Lula veta artigos sobre transação de crédito-prêmio do IPI

O DOU (Diário Oficial da União) publicou, na edição do dia 28 de agosto, o Despacho nº 684 da Presidência da República, em que o presidente Lula veta os artigos da Lei 12.024 (antiga Medida Provisória 460) que previam a transação de matérias referentes ao crédito-prêmio do IPI (Imposto sobre Produtos Industrializados). De acordo com o documento, o presidente decidiu vetar a norma parcialmente por “inconstitucionalidade e contrariedade ao interesse público”. 
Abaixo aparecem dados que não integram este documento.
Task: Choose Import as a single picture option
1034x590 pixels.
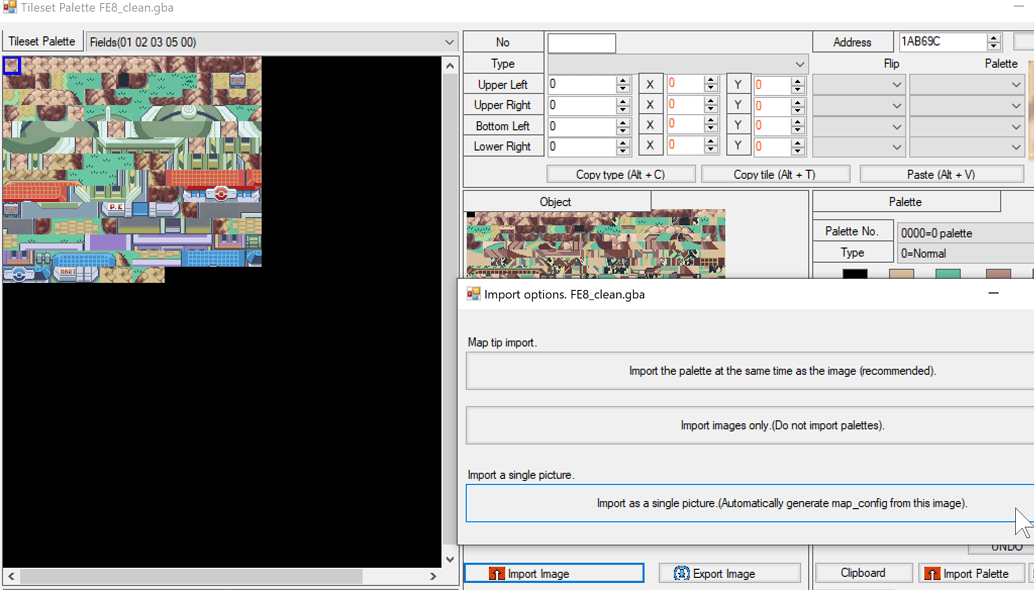Action: point(748,503)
O veto atendeu a pedido do Ministério da Fazenda. Segundo o texto do despacho, a proposta atenta contra a Lei de Responsabilidade Fiscal, porque concede benefício sem a correspondente demonstração do impacto fiscal ou sua contrapartida. Além disso, “atenta contra o princípio da legalidade, visto que o conceito de transação, presente no art. 170 do Código Tributário Nacional, importa em concessões mútuas entre os sujeitos passivo e ativo, o que não ocorre no caso concreto”, argumenta o texto que justifica o veto.
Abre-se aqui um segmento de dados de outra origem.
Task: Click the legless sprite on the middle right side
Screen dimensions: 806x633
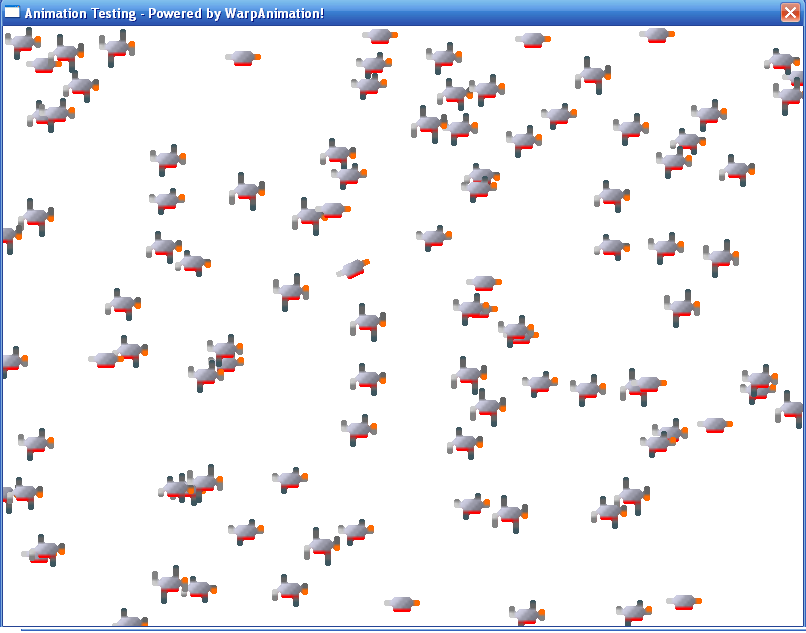Action: click(714, 424)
No despacho, o presidente detalha que a norma oferece condições “muito mais vantajosas” para os detentores de crédito-prêmio e atende somente os contribuintes que demandaram a questão em juízo. O texto também lembra a recente decisão do STF (Superior Tribunal Federal) sobre o assunto.
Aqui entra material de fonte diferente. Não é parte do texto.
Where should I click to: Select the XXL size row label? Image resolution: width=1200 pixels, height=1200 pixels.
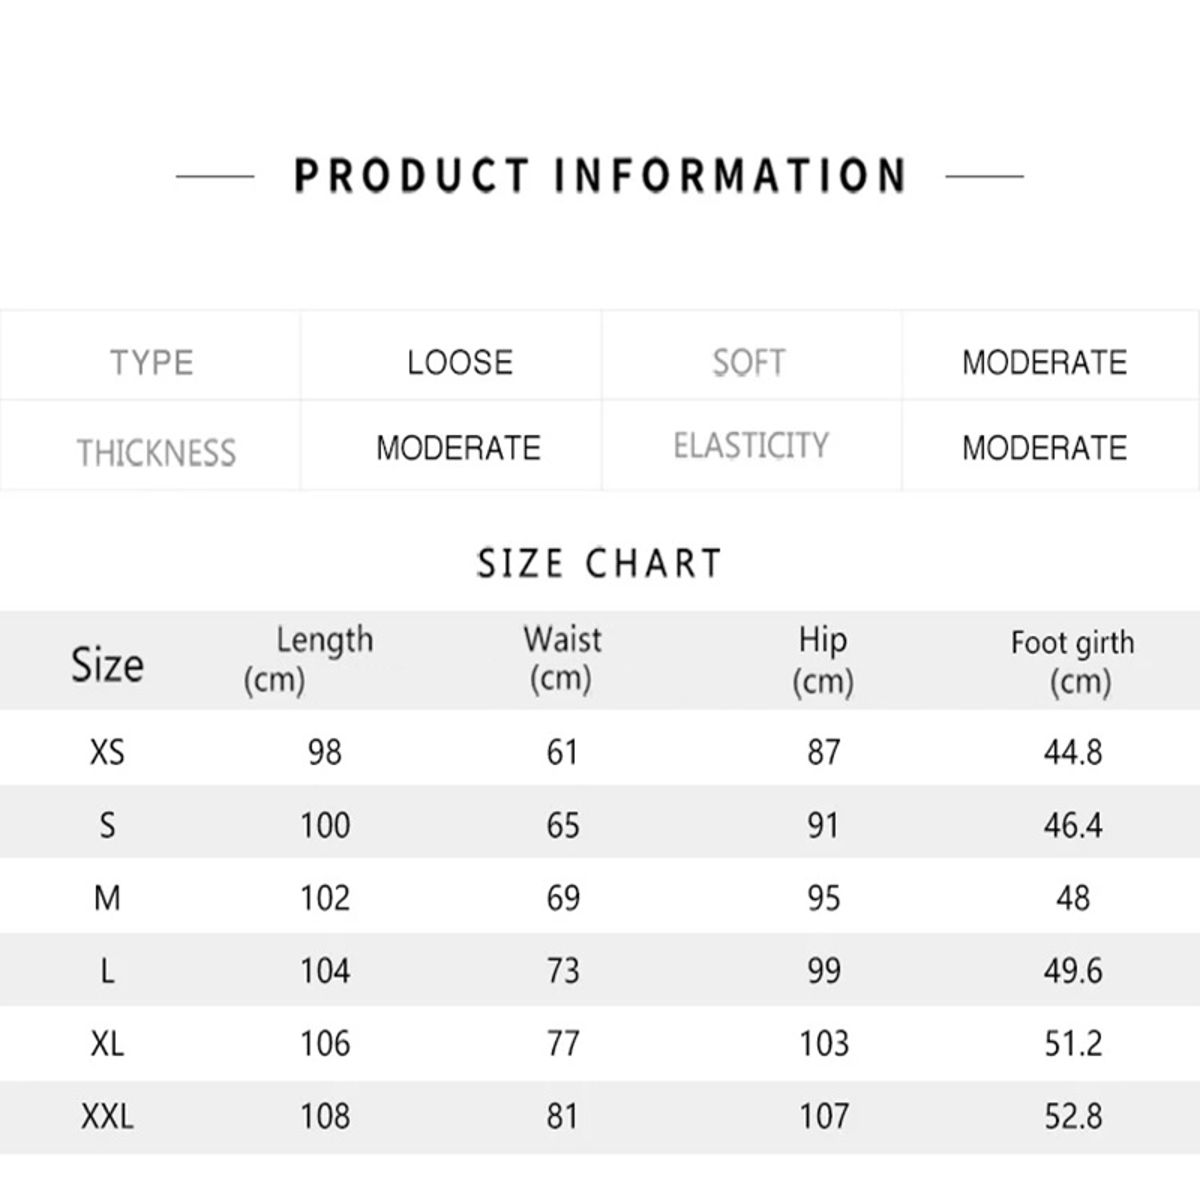click(107, 1116)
“Cabe observar que a redação dos artigos 23 a 30 do projeto contraria decisão do Supremo Tribunal Federal que, à luz do disposto no § 1º do art. 41 do Ato das Disposições Constitucionais Transitórias, entendeu que o crédito-prêmio do Imposto sobre Produtos Industrializados está extinto desde outubro de 1990, pois  tratou-se  de  um  benefício  fiscal  setorial  voltado  para o setor econômico  dedicado  à  exportação  e,  como  tal,  se em vigor estivesse, necessitaria de confirmação por lei em até dois anos da promulgação da Constituição Federal de 1988″, conclui o texto.

No mesmo despacho, o presidente ainda veta artigos da Lei referentes à inclusão de produtos no rol dos que têm alíquota zero de PIS/PASEP e Cofins (Contribuição para o Financiamento da Seguridade Social). De acordo com o documento, os artigos não prevêem medidas de compensação, conforme exigência da Lei Complementar nº 101, de 2000.

Tramitação – Vale lembrar que a MP (Medida Provisória) 460, que resultou na Lei 12.204/09, chegou ao Congresso Nacional com o propósito de conseguir avaliação legislativa para o início do programa “Minha Casa, Minha Vida”, do Governo Federal,  que prevê uma série de incentivos para a aquisição da casa própria. No entanto, durante a tramitação, pressões de alguns setores econômicos forçaram a inclusão no texto em apreciação de questões sem nenhuma ligação direta ou indireta com a matéria original, como a transação para o crédito-prêmio do IPI.

Apesar das seguidas derrotas (tanto no STF, quanto no Executivo), o deputado federal Sandro Mabel, há algumas semanas, voltou a falar sobre a possibilidade de o Congresso Nacional aprovar uma legislação ressuscitando o benefício fiscal aos exportadores. A Diretoria Executiva Nacional – que em diversas oportunidades desenvolveu trabalho parlamentar no Congresso Nacional contra as tentativas de restabelecimento do crédito-prêmio do IPI – continua acompanhando de perto o assunto para evitar o sucesso de novas investidas.